Re: Web mirroring and ifconfig

sfahey@niu.edu
Mon, 09 Feb 98 16:06:30 -0600

>The problem is that packets get to your machine by the base network
>address (probably an ethernet address). When something is sent to your
>IP address, the sending host or router must map that to an ethernet
>address using its arp table. Thus it will not send to the new machine
>until the entry in its arp table has timed out. But, if that entry is
>getting constant traffic, it may not time out. You might be able to
>force an arp table update by sending the router a packet from the aliased
>address. But I suspect that your aliased address is receive-only, and
>you cannot send packets with it.

The alias address can send packets. Can I force the arp update with
the arp command somehow? How about arp -f to delete the arp table
then two ifconfig commands, one for each address?

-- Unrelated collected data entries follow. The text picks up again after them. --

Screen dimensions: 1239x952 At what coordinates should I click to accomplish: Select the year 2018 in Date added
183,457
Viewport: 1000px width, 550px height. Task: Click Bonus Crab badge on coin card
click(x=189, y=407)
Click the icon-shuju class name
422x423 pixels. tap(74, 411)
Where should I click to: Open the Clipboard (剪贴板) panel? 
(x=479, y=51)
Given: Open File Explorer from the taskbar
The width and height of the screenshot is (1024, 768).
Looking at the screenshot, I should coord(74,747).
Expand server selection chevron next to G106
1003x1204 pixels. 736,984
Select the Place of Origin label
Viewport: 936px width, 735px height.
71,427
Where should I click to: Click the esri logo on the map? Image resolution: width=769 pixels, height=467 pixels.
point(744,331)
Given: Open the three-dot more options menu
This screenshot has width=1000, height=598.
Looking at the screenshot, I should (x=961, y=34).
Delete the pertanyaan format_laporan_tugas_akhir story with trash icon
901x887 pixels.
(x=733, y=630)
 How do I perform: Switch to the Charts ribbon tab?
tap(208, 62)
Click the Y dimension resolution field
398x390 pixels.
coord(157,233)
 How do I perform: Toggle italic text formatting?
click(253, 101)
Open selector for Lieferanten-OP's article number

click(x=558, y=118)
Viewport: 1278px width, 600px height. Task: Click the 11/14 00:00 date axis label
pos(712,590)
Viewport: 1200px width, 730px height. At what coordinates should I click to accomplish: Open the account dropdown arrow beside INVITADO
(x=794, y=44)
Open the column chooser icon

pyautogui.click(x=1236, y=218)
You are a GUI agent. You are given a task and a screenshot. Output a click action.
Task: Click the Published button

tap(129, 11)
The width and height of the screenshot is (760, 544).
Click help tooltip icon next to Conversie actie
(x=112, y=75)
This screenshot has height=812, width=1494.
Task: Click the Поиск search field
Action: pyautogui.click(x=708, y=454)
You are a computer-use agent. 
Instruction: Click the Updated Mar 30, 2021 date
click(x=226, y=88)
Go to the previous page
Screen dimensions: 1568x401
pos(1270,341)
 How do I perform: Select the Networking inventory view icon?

>A better plan would be to use a phony hostname for your web server. Let
>me illustrate with our cs department server. We currently are using the
>hostname 'WWW.CS.NIU.EDU' for our web server. At present, that address
>is defined in DNS to be an alias for MP.CS.NIU.EDU. As an alternative, I
>could give WWW.CS.NIU.EDU its own IP address. In fact, I could give it
>two addresses. Suppose that I gave it the two address 131.156.1.2
>(really the address of MP.CS.NIU.EDU) and 131.156.68.2 (really the
>address of UX.CS.NIU.EDU). Note that it is allowable to give the same
>address to two hostnames. The result would be that anyone wanting to
>make a connection to WWW.CS.NIU.EDU would receive two addresses from the
>nameservers, and would try to connect to one, then if that failed it
>would try to connect to the other. When both machines are running,
>MP.CS.NIU.EDU would pick up about half the web traffic, and UX.CS.NIU.EDU
>would pick up the other half. When one machine is down, the other would
>get all of the traffic, although half the connection attempts would first
>time out on the machine that was down.

This presents several problems. The first is that I will have to keep both
machines mirrored almost instantaneously. The second concerns log analysis.
Too much hassle to merge and sort the logs. In addition, I don't like the
idea of waiting for timeouts when MIRROR is down.